Based on genetic frequency, we detected and increase in HLA-DR7 in OS comparing with AIH but not differences were detected making comparison between OS against controls. We hypothesized that there are other genes related with the development of OS and there are perhaps, with the joint of this genes, there is the optimal condition that triggers the disease. As is well know, this disease is multifactorial in nature and there is not a single marker that has been used for its diagnosis.
In conclusion, the results of this study confirm the preponderant role of HLA-DR in the genetic susceptibility for the development of hepatic autoimmunity.

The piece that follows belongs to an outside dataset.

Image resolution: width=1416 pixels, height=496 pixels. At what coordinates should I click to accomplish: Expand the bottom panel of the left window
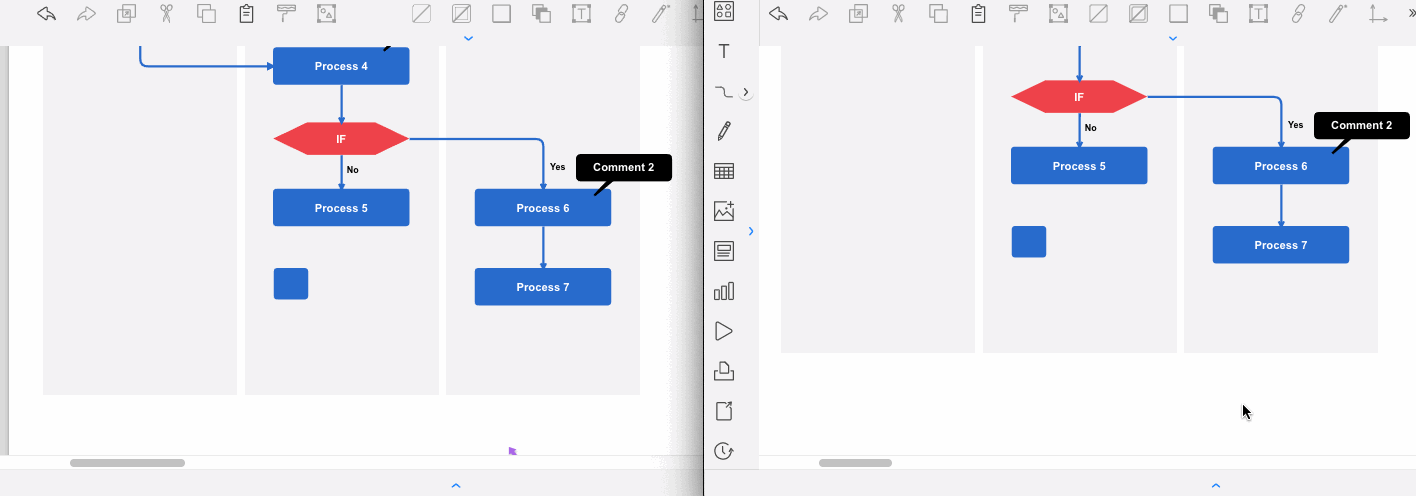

We have found an increase in the genetic frequency of the alleles DR3 and DR1 in AIH while HLA-DR7, may be involved in the susceptibility to development of OS and may be a possible marker that could help to distinguish OS from AIH. Finally, DR8 probably protects against hepatic autoimmunity.
Conflict of InterestThe authors have no conflict of interest to report.